Era uma brincadeira da infância, cheia de inocência, um grupo de miúdos escondiam-se num quarto escuro, outro que permanecera na luz entrava no quarto para revelar quem lá estava. Todos ficavam com o batimento cardíaco mais acelerado, principalmente o que era procurado. As sombras falavam com todos, aconselhavam locais para se esconderem e depois denunciavam a sua presença. Menos a um, a quem as sombras acolhiam com especial respeito.
Os anos passaram, os miúdos que noutros tempos brincavam ao inocente jogo começaram a interessar-se por outras coisas. Depois da escola, veio a faculdade, os casamentos em massa e os trabalhos. Mas tu continuaste a interessar-te por aquele quarto sem luz, passaste anos a conversar com as sombras. Horas e horas a maquinar e a ouvir.

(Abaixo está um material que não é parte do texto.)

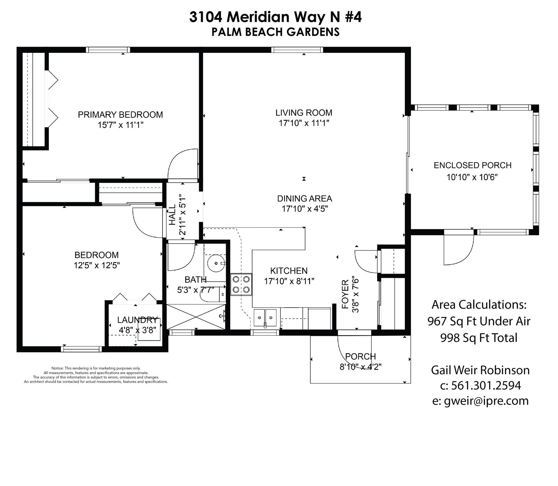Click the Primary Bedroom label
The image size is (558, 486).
tap(120, 115)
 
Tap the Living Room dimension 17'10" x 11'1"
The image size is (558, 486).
tap(304, 123)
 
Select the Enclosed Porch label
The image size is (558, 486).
tap(472, 165)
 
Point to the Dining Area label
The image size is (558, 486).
tap(305, 198)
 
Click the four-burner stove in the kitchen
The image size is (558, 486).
tap(241, 284)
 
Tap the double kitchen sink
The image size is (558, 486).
tap(265, 317)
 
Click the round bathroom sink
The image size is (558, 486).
tap(216, 263)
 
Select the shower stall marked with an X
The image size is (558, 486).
tap(196, 317)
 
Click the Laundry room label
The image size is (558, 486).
tap(137, 320)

A luz começou a ferir-te e as trevas do quarto enegreceram-te a alma (não encontro outra explicação para o que aconteceu depois, recuso-me a acreditar quando me disseram, que tinhas sido sempre assim).
Invocaste novas sombras e começaste a atrair outros a conhecerem-nas; como se tivesses continuado os jogos que em tempos brincávamos. Como bom mestre de jogo, alteraste-os, agora eram únicos. Pessoa a pessoa, foste conduzindo-as para a sombra.
Soube de tudo pelos jornais, segui cada reportagem em completa negação. Repeti no café várias vezes “Ele é um puto fixe! Amigo do seu amigo”.
E os horrores daquele quarto recuso descrever aqui, imagino-os todos os dias quando estou a andar pelas ruas ou quando o Sol se esconde. Durmo de luz acesa e penso como aquele jogo era tão inocente. Lá não havia sangue nem dor, muito menos mentiras e violência. Onde te inspiraste? Porque não esqueceste o jogo? Havia tanto no mundo para te apaixonar. Porque escolheste o que te tornaste? Desejo que te mantenham preso num sítio onde as sombras não te alcancem.